Tuve la duda de si en Japón podría acceder a internet fácilmente o no. Así que decidí escribir las crónicas en un borrador en papel y publicarlas cuando hubiese acabado el viaje. Esto tiene la ventaja de que no me hace ir de cabeza buscando los lugares de acceso pero el inconveniente de que escribo sobre alguna cosa de actualidad que al publicarse ya no tendrá mucho sentido pero he querido hacer una trascripción del borrador y no una nueva escritura.

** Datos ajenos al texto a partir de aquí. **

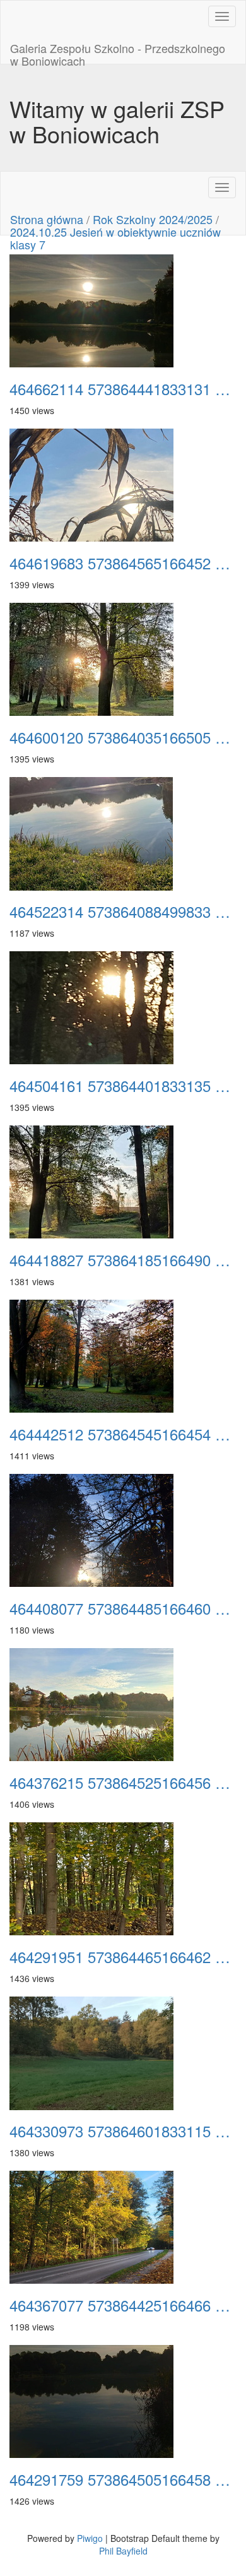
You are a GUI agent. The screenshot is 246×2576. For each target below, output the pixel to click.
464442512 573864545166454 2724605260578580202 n (123, 1434)
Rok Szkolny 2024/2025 (153, 219)
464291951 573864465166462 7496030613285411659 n (123, 1957)
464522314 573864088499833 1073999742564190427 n (123, 911)
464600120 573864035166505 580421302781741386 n (123, 737)
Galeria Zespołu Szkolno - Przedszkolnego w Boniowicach (117, 52)
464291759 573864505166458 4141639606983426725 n (123, 2479)
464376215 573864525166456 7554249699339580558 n (123, 1782)
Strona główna (46, 219)
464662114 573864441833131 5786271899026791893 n (123, 389)
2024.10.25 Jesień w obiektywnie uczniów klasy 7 (115, 237)
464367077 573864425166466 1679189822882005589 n (123, 2305)
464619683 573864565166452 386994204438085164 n (123, 563)
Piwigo (90, 2538)
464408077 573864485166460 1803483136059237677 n (123, 1608)
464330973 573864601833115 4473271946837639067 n (123, 2131)
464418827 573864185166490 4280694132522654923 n (123, 1260)
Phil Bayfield (123, 2550)
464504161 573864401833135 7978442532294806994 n (123, 1085)
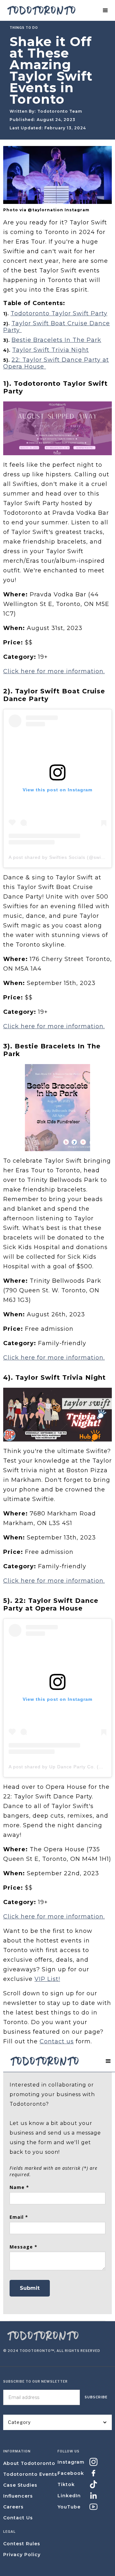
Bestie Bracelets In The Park (56, 339)
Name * (19, 2187)
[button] (105, 10)
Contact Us (18, 2518)
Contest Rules (21, 2544)
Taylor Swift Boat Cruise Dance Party (56, 327)
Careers (13, 2507)
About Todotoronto (29, 2463)
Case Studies (20, 2485)
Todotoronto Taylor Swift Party (59, 313)
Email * (19, 2217)
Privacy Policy (22, 2554)
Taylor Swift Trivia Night (50, 349)
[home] (40, 10)
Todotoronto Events (30, 2474)
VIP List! (47, 1978)
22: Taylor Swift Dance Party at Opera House (56, 363)
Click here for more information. (54, 671)
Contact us (57, 2041)
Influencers (18, 2496)
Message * (23, 2247)
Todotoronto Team (59, 111)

En este caso además ha sido especial porque ha coincidido la preparación y comienzo del viaje con las elecciones generales del 2008. Así que yo, como vosotros, estaba recibiendo mucha más información de la situación española que en otros momentos lo que me provocaba pensamientos y sensaciones e incluso en algunos casos, como en el libro de la Nothomb, “estupores y temblores”, relacionados con ella, lo que se refleja en el contenido de alguna de mis crónicas.

El viaje.

En otras ocasiones os cuento diversos motivos que me impelen a comenzar un viaje, además del que ya escribí en mi último artículo del anterior viaje y que me parece estupendo: “Les voyages forment la jeunesse”.

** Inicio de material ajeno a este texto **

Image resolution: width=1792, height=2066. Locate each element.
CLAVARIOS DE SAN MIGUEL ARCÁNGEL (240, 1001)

Estaba en un gran supermercado y buscaba (sin gafas) los estantes de los salvaslips. Ya sabéis que esos artículos están junto a los tampones y artículos similares. Leo en la caja de uno de ellos: “aroma mentolado”. Y en aquel momento pensé, como un obispo español, que la concupiscencia del personal femenino estaba llegando a unos extremos que explicaban algunos comportamientos delictivos. Y que tenía que cambiar de aires. (Nunca mejor dicho). Error. Me había equivocado y estaba en el lineal, como dicen los empleados de estos establecimientos, de los pañuelos de papel. Pero la decisión de marcharme ya la había tomado.

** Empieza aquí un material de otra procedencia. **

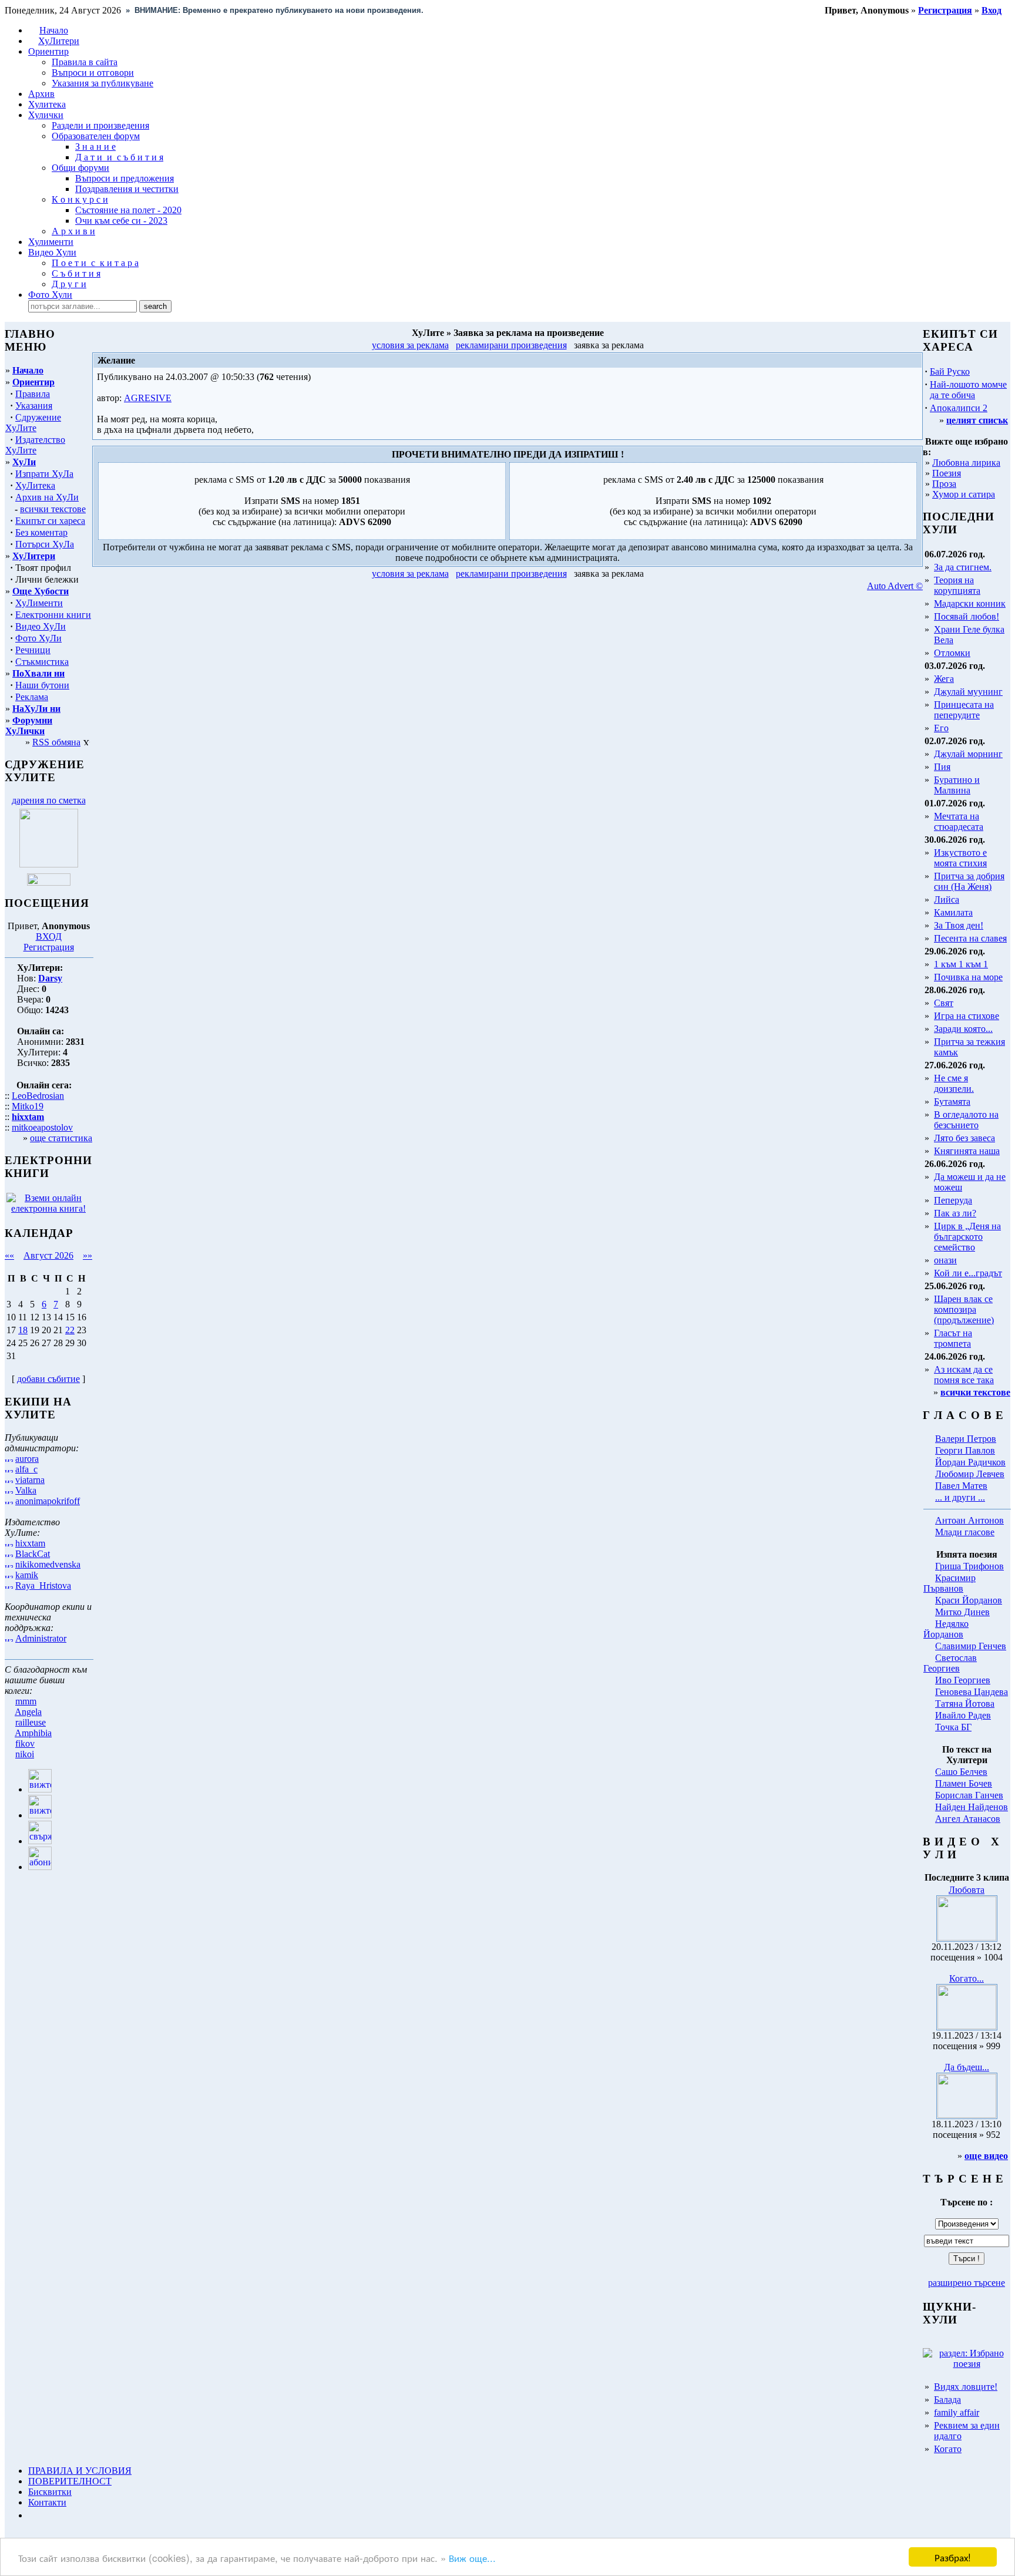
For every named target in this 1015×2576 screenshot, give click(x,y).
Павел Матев (961, 1486)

Y estaba dudando pero entonces leo las declaraciones del Obispo de Tenerife, Bernardo Álvarez, a La Opinión de Tenerife, donde os brindo un enlace y entonces, sí que no tuve ninguna duda: tengo que marcharme pero lejos. Muy lejos. ¿Y donde está “muy lejos”? Pues en el Japón.

¿Y por qué más? Pues porque es un lugar que siempre me ha parecido más allá de los límites razonables. Algo así como la famosa frase de “más allá de Orión” de Blade Runner. (Frase que me hizo leer el libro de Philip K. Dick sólo para comprobar que no aparecía en él). Pues eso, que Japón me parecía que estaba “más allá de Orión”. Y además en japonés. Y pienso que ahora aún estoy en condiciones de afrontar tal viaje, pero que más tarde se me hará más cuesta arriba así que “ahora o quizás nunca”. Pues ahora.

Incertidumbres:

1. La pasta. ¿Es tan caro Japón como dicen? Este verano conocimos en Birmania a Hiro. Un japonés encantador y artista. Me preguntó que por qué no había visitado su país. Por el precio. Que no, que ahora con el euro tan fuerte no era tan caro. Lo probaré. Y antes de que gane el PP las elecciones y como dice el Sr. Arias promulguen un “decreto brutal”. Porque si el euro está muy fuerte y hay que cambiar brutalmente la macroeconomía tendrá que pasar a un euro débil. A no ser que los del Arias japonés también ganen y promulguen otro “decreto brutal”. Pero eso me parece muy improbable. Además, ¿habrá “ariascañetes” en Japón? Haberlos los habrá pero ya dudo que tengan puestos de responsabilidad. ¿Te imaginas a un ministro japonés explicando lo mal formados que están los emigrantes en comparación con los autóctonos con la frase “Aquellos camareros maravillosos que teníamos, que le pedíamos uno cortado, un nosequé, mi tostada con crema, la mía con manteca colorada, cerdo, y a mí uno de boquerones en vinagre y venían y te lo traían rápidamente y con una enorme eficacia»?

Ver enlace sonoro en El País para comprobar que hay una coma-pausa antes y después de “cerdo”, con lo que parece que el nombre del animal se lo está llamando al camarero.

2. El tiempo. ¿Es buena época marzo para visitar Japón? Pues parece que sí. Le pregunto a mi amigo Hiro y me dice que el día que voy a llegar a Tokio va a hacer un buen día: de 1 a 13 grados centígrados.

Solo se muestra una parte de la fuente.